Draft: add helper method to write combine datacards
Hey,
This MR adds support for creating combine shapes and datacards. There are still things todo I am listing them here, but the code is very much complete.
-
Add documentation -
Need testing -
Update the systematics in plots.yml
after plotIt post-processing to assist users in creating thecombine_inputs.yml
file needed by the helper method. The current issue is that while systematics are initially added in the analysis YAML configuration, they are not updated afterward, and the specified systematics may not necessarily exist in the histograms (help-needed). -
Resolve issue with compiling CombineHarvester using LCG105
(help-needed). -
Add options to normalize plots (WIP)
So you need to specify the histograms you want combine to use during the fit. An example case, I fit DNN
histograms, so I do:
plotListForcombine =[]
for plots in self.plotList:
if plots.name.startswith('DNN_'):
plotListForcombine.append(plots)
Then, you also need YAML configuration file to define analysis categories and signal processes (see example below). In the post-processing you do:
def postProcess(self, taskList, config=None, workdir=None, resultsdir=None):
# Run plotIt as defined in HistogramsModule - this ensures self.plotList is present
super(MyModule, self).postProcess(taskList, config, workdir, resultsdir)

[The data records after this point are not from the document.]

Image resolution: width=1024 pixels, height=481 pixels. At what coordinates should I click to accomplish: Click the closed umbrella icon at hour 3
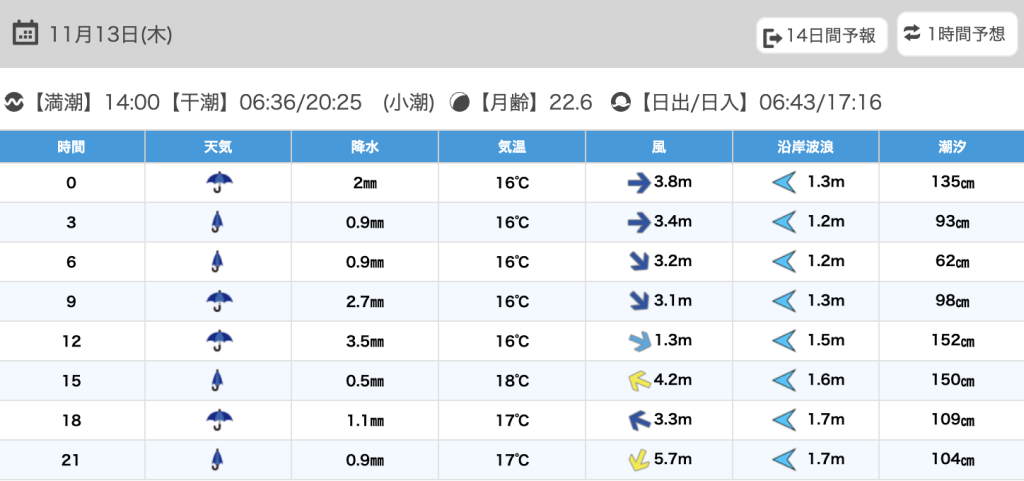coord(218,222)
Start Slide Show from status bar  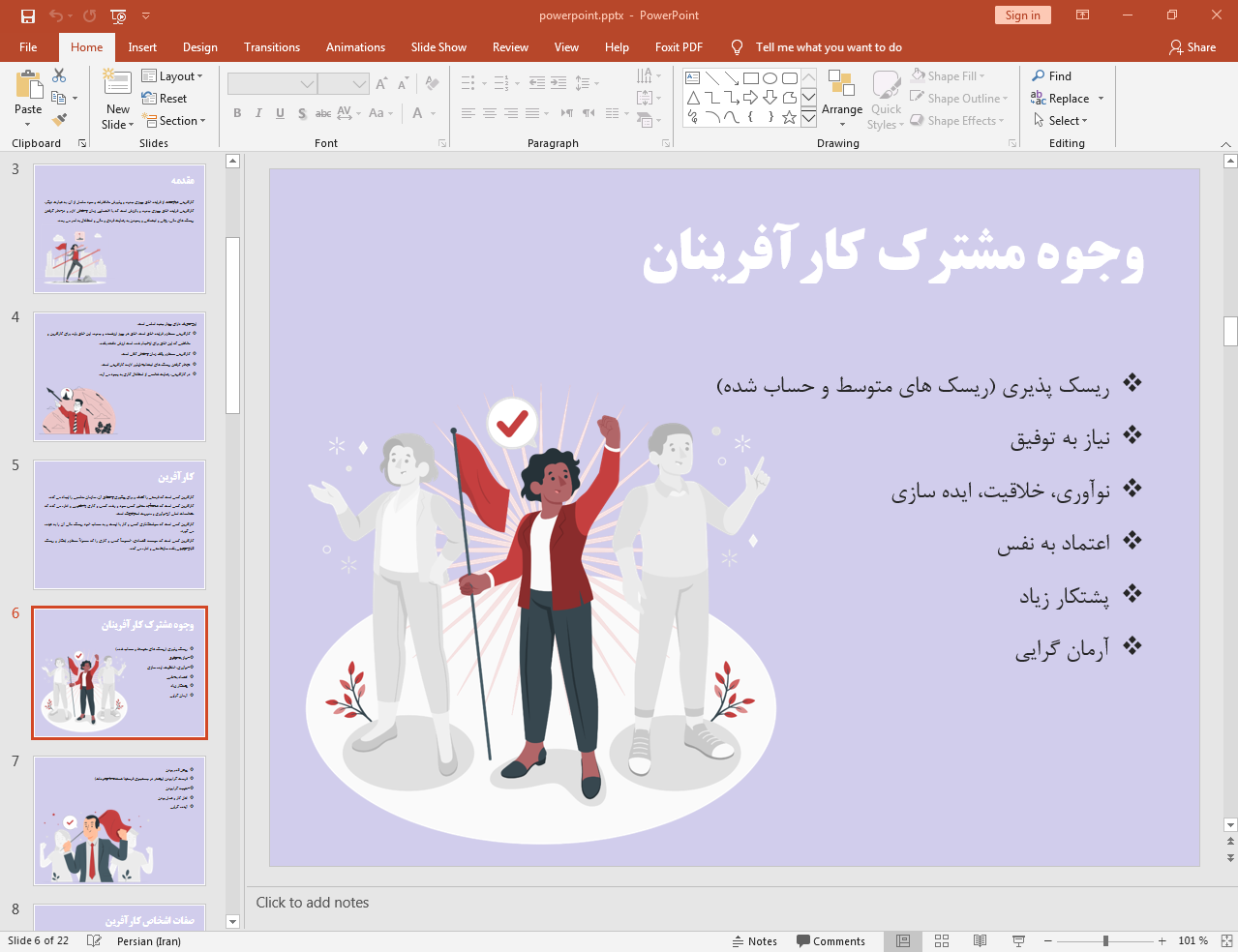1018,940
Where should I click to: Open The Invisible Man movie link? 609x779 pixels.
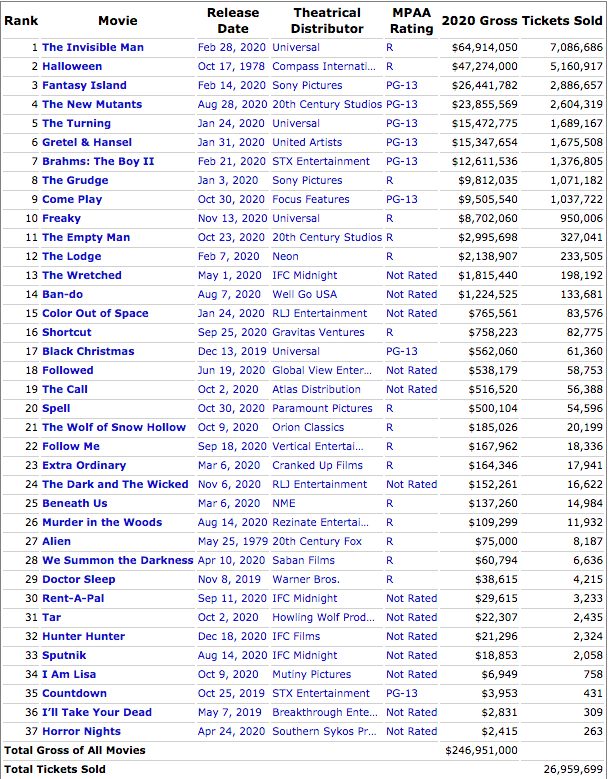coord(92,47)
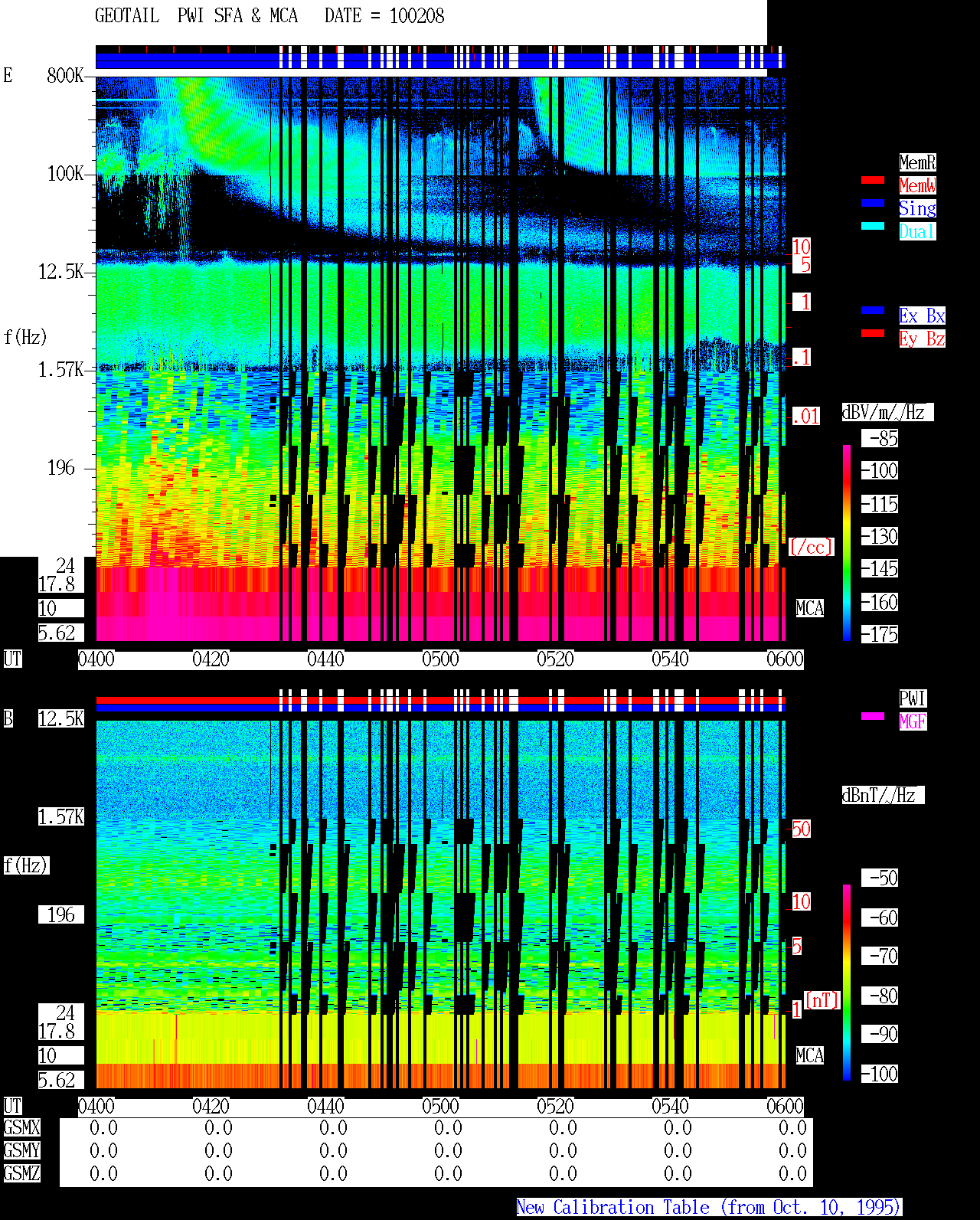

writeDataCard(config, plotListForcombine, combine_inputs,
self.args.eras[1],
pseudodata=False, # for blinded analysis
mass="125", # dummy mass for combine
workdir=workdir,
resultsdir=resultsdir,
verbose=1, # for debugging
onlyStats=False, # Nuissance parameters (NPs) won't be added to the datacards
CMSNamingConvention=False, # print NPs in datacards with cms convention name
readCounters=self.readCounters,
vetoFileAttributes=self.__class__.CustomSampleAttributes,
plotDefaults=self.plotDefaults)
An example configuration file:
run: 13TeV
analysis_categories:
control_regions:
- cr1 # cr1 should exist at least in one of the histogram names added above and the same is true for the rest of categories
- cr2
-
signal_regions:
- sr1
- sr2
-
signal_categories: #your signal processes and how they are parametrized ( masses, benchmark, or any other param)
bbH:
- MH_516p94_MA_109p30 # name should also exist in the histograms requested above
-
ggH:
- MH_516p94_MA_109p30
-
In this setup, histogram shapes will be saved and datacard will be created for:
ggH_MH_516p94_MA_109p30_cr1.dat
ggH_MH_516p94_MA_109p30_cr2.dat
ggH_MH_516p94_MA_109p30_sr1.dat
ggH_MH_516p94_MA_109p30_sr2.dat
# also for bbH
You can also combine categories if you add to the .yml
for example:
combine_categories:
- subcategories: [cr1, sr1] # additional card will be created ggH_MH_516p94_MA_109p30_cr1_sr1.dat also for bbH
A full example configuration file for my case can be found here. Most configurations in the example aren't required except for the ones I mentioned above, as the helper method writeDataCard()
can access systematics in histograms.
The systematics blocks in combine_inputs.yml
are useful if you want to apply them on certain categories, processes, or eras. You can use on_category
, on_process
, or on_era
. If these keys aren't included, it will assume you want the nuisance parameters applied to all categories, processes, and eras.
It's also useful for decorrelating uncertainties by using:
decorrelate_cat: true
decorrelate_era: true
decorrelate_process: true
There are more features like scaling certain process by a factor or switch to cms convention name, these I will add them in more details to the documentation.